LESETEXT -
↓
Urteil vom 16. Juni 2015

I. sozialrechtliche Abteilung

Besetzung
Bundesrichterin Leuzinger, Präsidentin,
Bundesrichter Ursprung, Bundesrichterin Heine,
Gerichtsschreiber Grunder.

Verfahrensbeteiligte
A.________,
vertreten durch Integration Handicap,
Beschwerdeführerin,

gegen

IV-Stelle des Kantons Graubünden,
Ottostrasse 24, 7000 Chur,
Beschwerdegegnerin.

Gegenstand
Invalidenversicherung (Invalidenrente),

Beschwerde gegen den Entscheid des Verwaltungsgerichts des Kantons Graubünden
vom 25. November 2014.

Sachverhalt:

A.
↑
ROHDATEN -
↓
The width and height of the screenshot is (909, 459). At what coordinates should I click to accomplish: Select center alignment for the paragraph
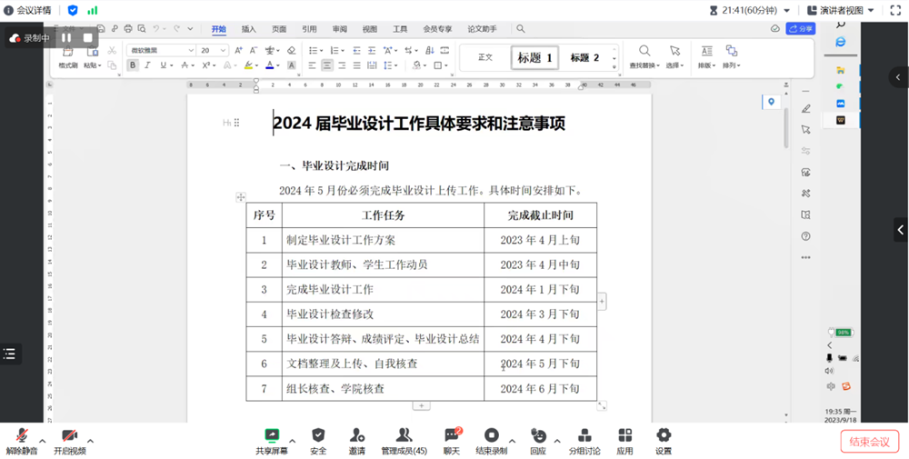[326, 65]
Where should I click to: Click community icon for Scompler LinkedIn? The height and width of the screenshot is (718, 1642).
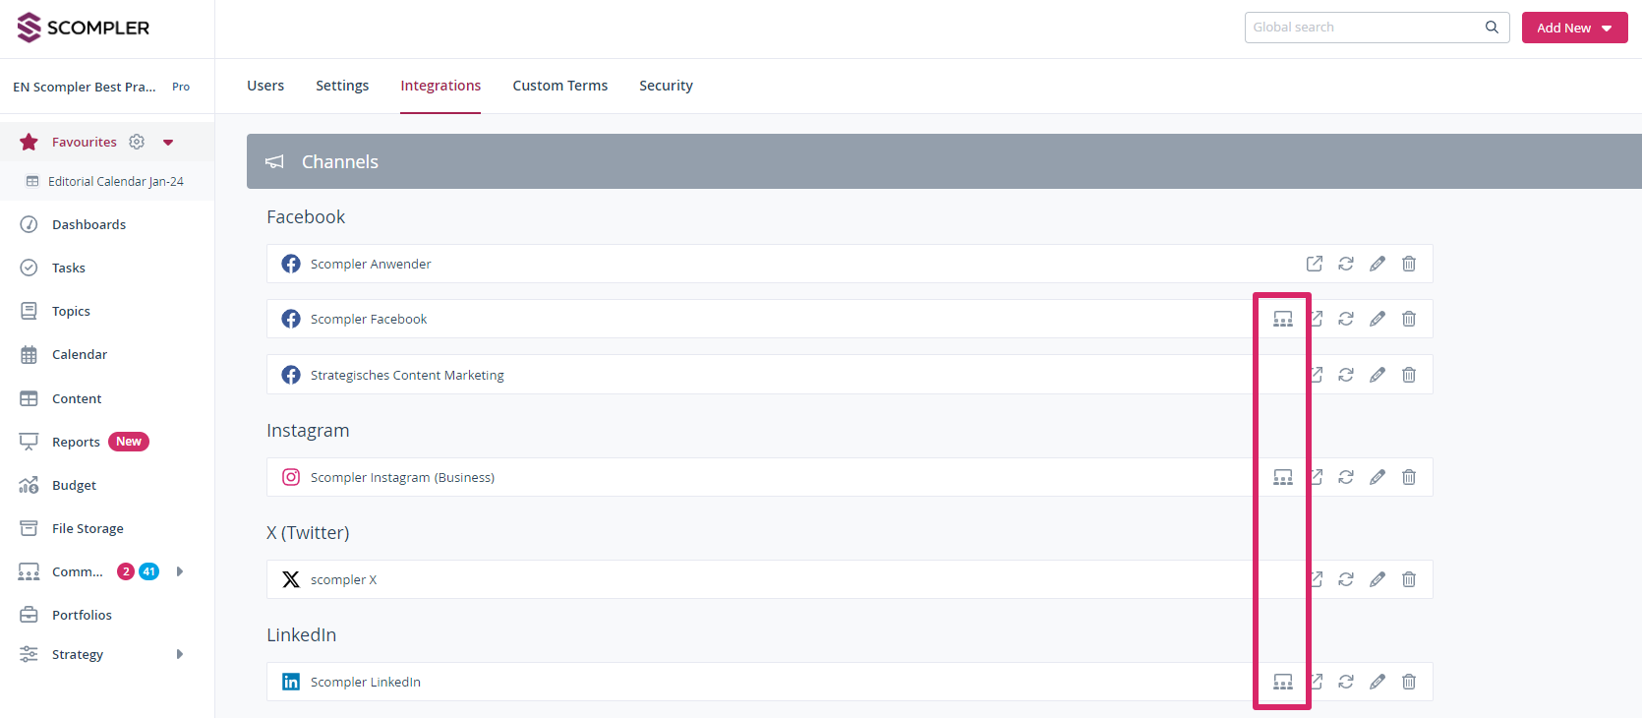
↑
ZIEL DER ÜBUNG - Gib den Lesetext mit dem Urteil vom 16. Juni 2015 vollständig und wortgetreu wieder.

LÖSUNG -
Urteil vom 16. Juni 2015

I. sozialrechtliche Abteilung

Besetzung
Bundesrichterin Leuzinger, Präsidentin,
Bundesrichter Ursprung, Bundesrichterin Heine,
Gerichtsschreiber Grunder.

Verfahrensbeteiligte
A.________,
vertreten durch Integration Handicap,
Beschwerdeführerin,

gegen

IV-Stelle des Kantons Graubünden,
Ottostrasse 24, 7000 Chur,
Beschwerdegegnerin.

Gegenstand
Invalidenversicherung (Invalidenrente),

Beschwerde gegen den Entscheid des Verwaltungsgerichts des Kantons Graubünden
vom 25. November 2014.

Sachverhalt:

A.